Dr. E. Carrasco. En revista “De Familias y Terapias”, año 1 

La calidad de la educación depende de poderosas variables socio-culturales y económicas. Así, el nivel socioeconómico del colegio, la excelencia académica de los docentes y el contexto donde se realiza el aprendizaje resultan fundamentales. Pero lo que interesa resaltar aquí es que, para la variación individual en las posibilidades de éxito escolar, la organización de las relaciones en el interior de la familia constituye un factor significativo.

Desde una perspectiva sistémica, se plantea que la maduración neuropsíquica del niño no es independiente de las dinámicas interpersonales de la cuales forma parte desde su nacimiento. Por esto, en la evaluación y tratamiento de los niños con dificultades en el rendimiento, es fundamental el conocimiento de los patrones de interacción (intrafamiliares y de la relación familia – escuela) que pueden incidir positiva o negativamente en la evolución del problema.

Ni el niño es un sujeto pasivo, puesto que modifica su medio y organiza su experiencia, ni el medio es estático y neutro como fuente de estímulos. La familia enmarca, modula y otorga significado a las experiencias del niño, gestándose así en él un cierto modo de “aprender a aprender”. La competitividad o pasividad, la valoración del rendimiento, el significado de un fracaso, la autoestima, son sistemas cognitivo – afectivos que el niño desarrolla apropiándose de significados y valores elaborados colectivamente y que después reproduce en el contexto escolar.

Lo anterior no significa señalar a la familia como causante o culpable de los problemas de rendimiento escolar. Lo importante es percibir que en el acoplamiento “niño en desarrollo – contexto familiar”, las dificultades que pueden llegar a constituir problemas de rendimiento se verán amplificadas, perpetuadas o atenuadas.

Esta visión causal tiene consecuencias en las categorías que se utilizan para distinguir tipos de problemas de rendimiento. Reducir a causas biológicas (trastornos específicos del aprendizaje) y aquellos causados por trastornos emocionales asociados a una familia disfuncional, resulta insuficiente. De esta forma, una vez que se diagnostican las causas específicas del problema, puede ser fácil omitir la exploración o consideración de los factores familiares asociados y relevantes para el enfrentamiento del problema. Incluso en el caso de factores biológicos, la forma en que la familia se organiza en torno al problema del niño, puede contribuir a su perpetuación o dificultar su recuperación (sobreinvolucración, diferencias en los estilos de enseñanza de los padres, sobreprotección, etc.). En estos casos, enfatizar la causa orgánica ayudaría a los padres a “liberarse de los sentimientos de culpa”, pero también podría cerrar el camino a ver sus problemas y hacer los esfuerzos por cambiar.

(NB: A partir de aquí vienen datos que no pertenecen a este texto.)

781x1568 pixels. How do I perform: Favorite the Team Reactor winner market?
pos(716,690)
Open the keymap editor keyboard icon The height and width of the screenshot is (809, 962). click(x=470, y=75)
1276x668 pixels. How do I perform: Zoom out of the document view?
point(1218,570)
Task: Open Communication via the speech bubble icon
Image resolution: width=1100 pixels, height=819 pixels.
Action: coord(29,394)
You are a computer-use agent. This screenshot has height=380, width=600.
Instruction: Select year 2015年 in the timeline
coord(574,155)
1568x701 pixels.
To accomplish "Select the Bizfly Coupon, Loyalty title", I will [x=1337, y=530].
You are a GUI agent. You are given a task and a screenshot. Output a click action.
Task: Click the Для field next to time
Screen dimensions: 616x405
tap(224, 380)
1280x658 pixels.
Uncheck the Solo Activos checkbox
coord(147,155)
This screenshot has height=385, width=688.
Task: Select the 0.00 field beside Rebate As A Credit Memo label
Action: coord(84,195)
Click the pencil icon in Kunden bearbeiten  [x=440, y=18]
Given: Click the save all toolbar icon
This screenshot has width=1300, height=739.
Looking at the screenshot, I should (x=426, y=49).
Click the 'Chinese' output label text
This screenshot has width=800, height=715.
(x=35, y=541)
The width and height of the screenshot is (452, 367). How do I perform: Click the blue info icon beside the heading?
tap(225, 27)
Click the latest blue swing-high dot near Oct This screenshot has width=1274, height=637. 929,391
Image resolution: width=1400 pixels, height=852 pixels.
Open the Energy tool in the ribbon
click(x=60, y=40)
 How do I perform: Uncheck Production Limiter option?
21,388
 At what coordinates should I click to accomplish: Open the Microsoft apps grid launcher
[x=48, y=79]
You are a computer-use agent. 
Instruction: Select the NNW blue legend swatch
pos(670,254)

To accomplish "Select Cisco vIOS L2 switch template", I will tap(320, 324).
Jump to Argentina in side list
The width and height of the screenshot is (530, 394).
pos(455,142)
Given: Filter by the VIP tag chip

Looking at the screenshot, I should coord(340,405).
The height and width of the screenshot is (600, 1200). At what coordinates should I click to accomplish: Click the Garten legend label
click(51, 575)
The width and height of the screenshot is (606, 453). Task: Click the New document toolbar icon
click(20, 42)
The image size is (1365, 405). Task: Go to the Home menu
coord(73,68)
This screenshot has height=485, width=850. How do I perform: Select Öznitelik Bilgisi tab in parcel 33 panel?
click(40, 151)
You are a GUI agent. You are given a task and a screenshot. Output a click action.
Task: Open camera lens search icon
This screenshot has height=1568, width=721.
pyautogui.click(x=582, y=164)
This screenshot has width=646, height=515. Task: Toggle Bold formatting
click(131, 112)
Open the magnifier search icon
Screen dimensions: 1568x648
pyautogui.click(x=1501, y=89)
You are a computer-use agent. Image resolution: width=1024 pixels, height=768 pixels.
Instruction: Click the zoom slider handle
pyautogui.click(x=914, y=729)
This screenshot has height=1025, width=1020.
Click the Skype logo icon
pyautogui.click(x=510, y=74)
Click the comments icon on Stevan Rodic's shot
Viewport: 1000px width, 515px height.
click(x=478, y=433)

Frente esto, resulta apropiado enfrentar esta realidad compleja planteándose preguntas que involucren los diferentes aspectos que hay que considerar al momento de planificar una entrevista con los padres y el niño en el contexto escolar:

a) ¿Qué problemas hay en el niño (en su desarrollo neurológico y emocional) que contribuyen a sus dificultades en el rendimiento escolar?

b) ¿Qué aspectos del sistema escolar pueden ser relevantes (positiva o negativamente) para un alumno que fracasa? (recursos, metodología docente, tamaño del curso, relación profesor – alumno, etc.).

c) ¿En qué forma la familia está organizada en relación al problema escolar del niño?.

d) ¿Qué problemas hay en la relación familia – escuela que puedan ser significativos para las dificultades del hijo – alumno?.

El planteamiento de preguntas lo más abarcadoras posibles, determinará la obtención de los antecedentes y puntos de vista más relevantes para un adecuado enfrentamiento de los problemas escolares del niño y de sus causas.